Did the posts about the origins of LinkedEarth and "what is it, what it is not?" arouse your interest about the project? Are you still struggling to see how it might help your research or that of your colleagues? Luckily, EarthCube has a proverbial app for that. I can come to your institution to talk to you about this EarthCube integrative activity and how it can help you with your science.
I was recently named an EarthCube Distinguished Lecturer.
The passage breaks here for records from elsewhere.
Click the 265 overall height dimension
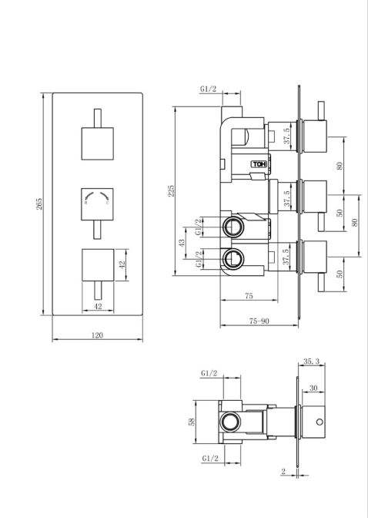[39, 204]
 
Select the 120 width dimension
[98, 335]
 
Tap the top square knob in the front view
[97, 143]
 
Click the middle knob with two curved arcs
[97, 201]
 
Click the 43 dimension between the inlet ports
[182, 243]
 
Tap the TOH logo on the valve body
[258, 163]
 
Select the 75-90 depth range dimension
[259, 320]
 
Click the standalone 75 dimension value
[249, 294]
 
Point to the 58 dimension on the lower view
[192, 421]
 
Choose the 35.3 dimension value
[312, 360]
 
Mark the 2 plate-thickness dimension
[283, 472]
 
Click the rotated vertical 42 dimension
[121, 264]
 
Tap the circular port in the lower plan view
[229, 422]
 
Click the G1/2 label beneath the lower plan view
[209, 458]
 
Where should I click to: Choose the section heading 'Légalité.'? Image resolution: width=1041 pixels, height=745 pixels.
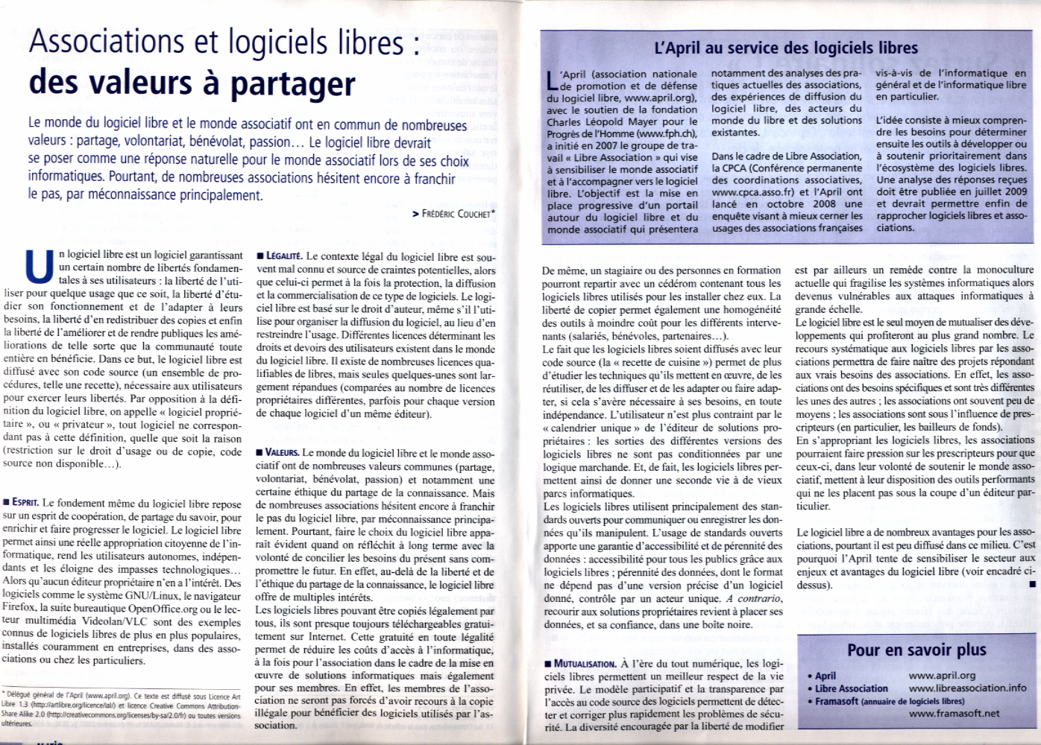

The goal of the program is to facilitate scientific talks by EarthCube project members, showcase their project, how it can help you do better science, and how it fits within the larger EarthCube context. Your institution can apply for funds to offset the cost of travel, lodging & meals, so money is no longer an issue.
My talk would cover the following topics:
- A brief overview of the LinkedEarth project, including the LinkedEarth Wiki
- How to join LinkedEarth, contribute paleoclimate data, how to search our growing database.
- The development of a common vocabulary to describe paleoclimate data (the LinkedEarth Ontology)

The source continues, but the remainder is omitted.